# Routing Through Metal



## Grandcheapskate (Jan 5, 2006)

I just purchased some .002" thick steel stock. As you can imagine, this is very thin. I could also get the .001" steel in the future.

Does anyone know if I will have any trouble using my hand router on this material? Would I need a steel cutting router bit, or would normal wood bits work because the material is so thin?

Thanks...Joe


----------



## Steelix_70 (Feb 19, 2012)

You can use the up cut carbide bit but you need to slow the router down, a standerd router may work never tried.


----------



## JordanZ870 (Nov 25, 2004)

CUTTING OIL! LOTS!

You will burn up even a carbide bit in short order if you do not use cutting oil
and run SLOW. Buy half a dozen bits while you are at it. You WILL break them
as you go. Good luck! :thumbsup:


----------



## Grandcheapskate (Jan 5, 2006)

You think heat buildup will be a problem even if I make the first pass deep enough to just cut through the metal (and not the underlying board)?

(Rows showing where targets appear)
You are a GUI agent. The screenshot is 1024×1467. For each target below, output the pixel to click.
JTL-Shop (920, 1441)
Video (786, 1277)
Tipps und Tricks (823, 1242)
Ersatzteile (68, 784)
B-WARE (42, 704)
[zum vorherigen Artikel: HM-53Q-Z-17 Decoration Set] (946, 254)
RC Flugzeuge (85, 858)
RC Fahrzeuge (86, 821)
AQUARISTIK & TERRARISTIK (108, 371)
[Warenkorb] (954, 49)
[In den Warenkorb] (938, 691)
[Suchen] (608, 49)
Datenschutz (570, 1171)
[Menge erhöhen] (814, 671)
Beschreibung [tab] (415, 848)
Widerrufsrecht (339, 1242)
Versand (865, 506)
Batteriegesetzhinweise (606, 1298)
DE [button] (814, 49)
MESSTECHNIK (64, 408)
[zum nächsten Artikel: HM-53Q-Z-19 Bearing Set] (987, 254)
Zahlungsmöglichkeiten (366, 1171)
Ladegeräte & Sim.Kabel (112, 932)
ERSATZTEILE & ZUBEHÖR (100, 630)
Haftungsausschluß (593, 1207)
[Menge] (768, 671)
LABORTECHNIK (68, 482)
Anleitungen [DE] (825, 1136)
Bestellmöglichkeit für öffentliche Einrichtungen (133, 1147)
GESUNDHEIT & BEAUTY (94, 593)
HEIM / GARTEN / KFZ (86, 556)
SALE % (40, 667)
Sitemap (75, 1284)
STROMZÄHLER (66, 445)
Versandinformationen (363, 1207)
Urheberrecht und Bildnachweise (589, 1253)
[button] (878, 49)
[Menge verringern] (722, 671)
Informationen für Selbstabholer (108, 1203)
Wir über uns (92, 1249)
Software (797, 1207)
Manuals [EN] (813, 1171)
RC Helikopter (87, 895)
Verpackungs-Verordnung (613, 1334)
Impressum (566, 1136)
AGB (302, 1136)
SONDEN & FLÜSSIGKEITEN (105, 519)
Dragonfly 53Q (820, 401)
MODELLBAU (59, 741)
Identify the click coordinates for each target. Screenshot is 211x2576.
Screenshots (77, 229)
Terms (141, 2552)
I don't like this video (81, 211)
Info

*Problems to work on*.
A - Which usernames post in the routing thread? List each one once.
B - Write what comes next in the forum thread about routing thin steel, picking up after its final post.

*Outputs for the tasks*.
A - Grandcheapskate, Steelix_70, JordanZ870

B -
I'm thinking of cutting a 1/8" to 1/4" slot in the metal and a 1/16" to 1/8" slot through the board (on a second pass). Having a smaller slot under the metal would keep the car centered and it would move the two electrical sides a little farther apart.

I'm also thinking of using a soft board material under the steel, with a stiffer board under that. It would make routing the slot very easy.

Joe


----------



## tossedman (Mar 19, 2006)

> I'm thinking of cutting a 1/8" to 1/4" slot in the metal and a 1/16" to 1/8" slot through the board (on a second pass). Having a smaller slot under the metal would keep the car centered and it would move the two electrical sides a little farther apart.


That's an interesting idea, hadn't thought about doing it that way.



> I'm also thinking of using a soft board material under the steel, with a stiffer board under that. It would make routing the slot very easy.


Sintra is very easy to route. MDF isn't hard to route but much messier (it get's everywhere!) and that MDF sawdust is hard on your lungs.

Keep us posted. This is getting interesting Joe.

Todd


----------



## Grandcheapskate (Jan 5, 2006)

Finally got around to trying to rout through the .002" shim steel.

I glued a 2'x 2" piece centered over an existing slot. I then took a Roto Zip with the aluminum cutting bit, lined up over the slot and GO. Took about 15 seconds to cut through the two foot length - no more resistance than tin foil as long as you are not also cutting the slot.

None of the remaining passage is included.